Methods Parents of children aged 4–16 years old were randomised to intervention versus treatment as usual (TAU). The intervention was delivered within six weeks of discharge from hospital and included a psycho-educational booklet and telephone call. Parents’ baseline stress was measured using the Parental Stressor Scale: PICU. Parents were followed-up a median of 5 months post discharge from PICU and measures of PTSS were obtained using the Impact of Events Scale.

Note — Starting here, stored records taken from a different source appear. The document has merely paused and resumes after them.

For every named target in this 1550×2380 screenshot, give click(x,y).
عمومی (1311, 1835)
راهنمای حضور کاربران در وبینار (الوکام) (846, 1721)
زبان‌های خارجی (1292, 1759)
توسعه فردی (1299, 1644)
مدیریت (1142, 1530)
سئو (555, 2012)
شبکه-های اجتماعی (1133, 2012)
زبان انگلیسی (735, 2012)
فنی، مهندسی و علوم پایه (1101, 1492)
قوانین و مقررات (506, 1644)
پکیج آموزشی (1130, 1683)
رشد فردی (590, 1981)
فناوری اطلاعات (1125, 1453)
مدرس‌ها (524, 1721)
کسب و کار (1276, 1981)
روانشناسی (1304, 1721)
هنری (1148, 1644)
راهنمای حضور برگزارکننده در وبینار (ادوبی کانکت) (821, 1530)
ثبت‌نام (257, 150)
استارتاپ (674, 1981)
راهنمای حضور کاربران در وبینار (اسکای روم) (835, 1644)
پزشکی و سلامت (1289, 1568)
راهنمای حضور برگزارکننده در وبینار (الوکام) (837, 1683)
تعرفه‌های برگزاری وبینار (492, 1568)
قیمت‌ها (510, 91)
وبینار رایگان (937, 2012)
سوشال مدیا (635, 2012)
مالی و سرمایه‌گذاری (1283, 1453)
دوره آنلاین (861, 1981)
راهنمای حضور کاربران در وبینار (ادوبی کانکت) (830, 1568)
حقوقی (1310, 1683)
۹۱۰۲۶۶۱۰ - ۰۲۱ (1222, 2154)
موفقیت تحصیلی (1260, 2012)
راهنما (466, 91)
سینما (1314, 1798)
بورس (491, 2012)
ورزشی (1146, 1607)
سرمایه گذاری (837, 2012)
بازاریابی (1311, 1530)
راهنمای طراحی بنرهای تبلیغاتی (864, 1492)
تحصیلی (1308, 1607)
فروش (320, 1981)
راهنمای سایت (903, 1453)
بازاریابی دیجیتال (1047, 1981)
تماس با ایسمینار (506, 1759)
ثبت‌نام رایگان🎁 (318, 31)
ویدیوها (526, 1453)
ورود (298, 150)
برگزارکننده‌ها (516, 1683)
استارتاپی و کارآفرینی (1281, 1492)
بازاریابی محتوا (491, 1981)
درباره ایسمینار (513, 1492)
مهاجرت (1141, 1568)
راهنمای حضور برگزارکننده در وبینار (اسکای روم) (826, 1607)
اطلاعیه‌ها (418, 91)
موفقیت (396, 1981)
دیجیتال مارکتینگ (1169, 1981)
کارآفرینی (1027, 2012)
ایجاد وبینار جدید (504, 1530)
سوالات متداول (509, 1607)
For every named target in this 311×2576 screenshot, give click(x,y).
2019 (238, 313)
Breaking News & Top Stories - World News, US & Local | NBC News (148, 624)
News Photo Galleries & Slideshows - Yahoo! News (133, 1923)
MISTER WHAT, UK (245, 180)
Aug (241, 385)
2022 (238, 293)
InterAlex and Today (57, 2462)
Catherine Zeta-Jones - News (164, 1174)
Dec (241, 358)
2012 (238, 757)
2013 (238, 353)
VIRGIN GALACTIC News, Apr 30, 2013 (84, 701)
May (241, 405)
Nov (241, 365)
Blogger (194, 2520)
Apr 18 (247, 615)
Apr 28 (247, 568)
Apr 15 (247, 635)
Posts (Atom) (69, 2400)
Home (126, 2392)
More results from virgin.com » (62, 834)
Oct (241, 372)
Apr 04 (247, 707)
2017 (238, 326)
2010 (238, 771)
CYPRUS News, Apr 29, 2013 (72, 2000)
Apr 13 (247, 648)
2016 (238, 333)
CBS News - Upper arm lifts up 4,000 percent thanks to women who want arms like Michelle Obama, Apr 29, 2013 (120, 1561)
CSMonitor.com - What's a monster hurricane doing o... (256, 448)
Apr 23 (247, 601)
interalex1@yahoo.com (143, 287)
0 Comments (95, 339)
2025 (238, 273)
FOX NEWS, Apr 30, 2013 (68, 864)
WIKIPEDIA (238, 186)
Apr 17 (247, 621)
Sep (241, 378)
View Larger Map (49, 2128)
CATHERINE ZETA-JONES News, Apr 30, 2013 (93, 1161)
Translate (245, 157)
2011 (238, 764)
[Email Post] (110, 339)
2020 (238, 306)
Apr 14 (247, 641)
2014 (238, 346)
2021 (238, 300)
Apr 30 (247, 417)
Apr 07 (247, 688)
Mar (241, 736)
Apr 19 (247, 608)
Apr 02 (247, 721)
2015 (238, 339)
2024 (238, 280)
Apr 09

Results Although not statistically significant, parents in the intervention group (n = 17) fared better than parents in the TAU group (n = 6): They reported fewer PTSS [19.47 (95% CI 11.64–26.62) vs. 25.83 (95% CI 11.47–39.00)] and fewer were at risk for clinical disorder (18% vs. 33%) (Cohen’s d = 0.38 and 0.34 respectively). However, there were potential implications for screening: “High stress” parents in the intervention group had lower PTSS scores than “high stress” TAU parents (d = 1.06), whereas “low stress” parents in the intervention group had higher PTSS scores than “low stress” TAU parents (d = 0.47) (See Figure 1).
Conclusions Pilot data indicate that a brief intervention could have a significant impact on parent PTSS following paediatic critical illness, but this needs to be evaluated in a sufficiently powered RCT.